* **Information given**:
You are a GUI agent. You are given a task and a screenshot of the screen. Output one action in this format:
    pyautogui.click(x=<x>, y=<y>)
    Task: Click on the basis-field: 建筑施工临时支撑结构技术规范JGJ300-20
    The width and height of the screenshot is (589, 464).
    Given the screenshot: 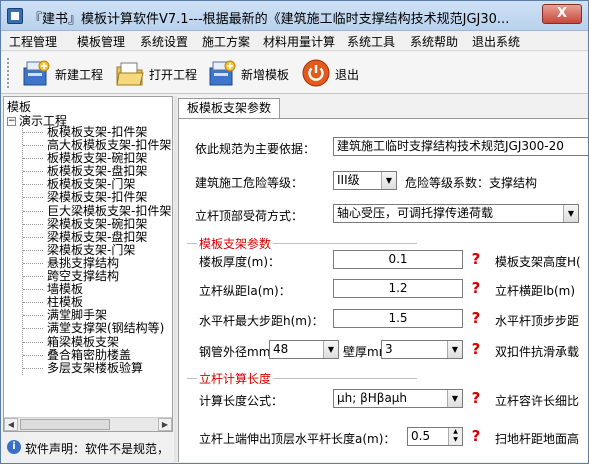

* **Exercise aim**: Copy out the records above word for word, leaving the pictures out.

* **Result of the task**:
You are a GUI agent. You are given a task and a screenshot of the screen. Output one action in this format:
    pyautogui.click(x=<x>, y=<y>)
    Task: Click on the basis-field: 建筑施工临时支撑结构技术规范JGJ300-20
    The width and height of the screenshot is (589, 464).
    Given the screenshot: 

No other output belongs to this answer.